> _Consegna A_: Indica se ciascuna affermazione concorda con il brano sulla stazione spaziale, rispondendo sì o no e citando le parole decisive del brano: (i) la Terra è abitata da 8 miliardi di individui; (ii) il legame con l'opinione pubblica resta a lungo al centro; (iii) per un po' di conoscenza in più non vale la pena.
> _Consegna B_: Prosegui il brano sulla stazione spaziale dopo la sua ultima frase.

> _Testo citato_:
___
Il coinvolgimento sociale e l’opinione pubblica, inoltre, hanno un ruolo decisivo. Tuttavia, il legame viene velocemente reciso per dare spazio alle vicende a bordo della stazione spaziale, non senza un lieve disappunto. Questa scoperta potrebbe dare una svolta epocale all’umanità eppure proprio la Terra ne esce ridimensionata. Il mondo è quel luogo abitato da 8 miliardi di individui, un globo pulsante e pieno di anime, tuttavia la vita ‘vera’ per loro è negli abissi della galassia, non importa se tra mille incognite, continui ronzii e vicissitudini crescenti. Per essa e per un briciolo di conoscenza in più ne vale comunque la pena.

“Buonanotte Luna, buonanotte piuma… buonanotte luce, sei una grande fortuna. Buonanotte stelle…”
___
> _Voci fornite_:
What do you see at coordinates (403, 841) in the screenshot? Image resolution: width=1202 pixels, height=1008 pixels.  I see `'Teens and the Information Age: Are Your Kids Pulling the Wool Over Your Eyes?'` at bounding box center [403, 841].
___
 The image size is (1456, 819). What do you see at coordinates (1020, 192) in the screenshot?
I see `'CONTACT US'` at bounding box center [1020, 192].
___
> _Risposta A_: (i) Sì: «abitato da 8 miliardi di individui». (ii) No: «il legame viene velocemente reciso». (iii) No: «ne vale comunque la pena».

> _Risposta B_:
Dei tre attributi cinematografici che lo definiscono, la componente horror è quella meno sviluppata. Ci troviamo, infatti, davanti a un buon thriller in ambientazione sci-fi. Né più né meno. Sul piano emozionale invece, Life è un gradino sotto il livello di Gravity e di The Martian dato che una buona parte del film è occupata dall’incessante rincorrersi in stile “gatto e topo” tra i superstiti dell’equipaggio e l’alieno. Manca la lungimiranza di titoli come Interstellar nonché la presenza di autentiche sequenze horror per poterlo affiancare ad altri cult del genere come Alien. Persino lo sviluppo così come il comportamento del simbionte Calvin è deludente.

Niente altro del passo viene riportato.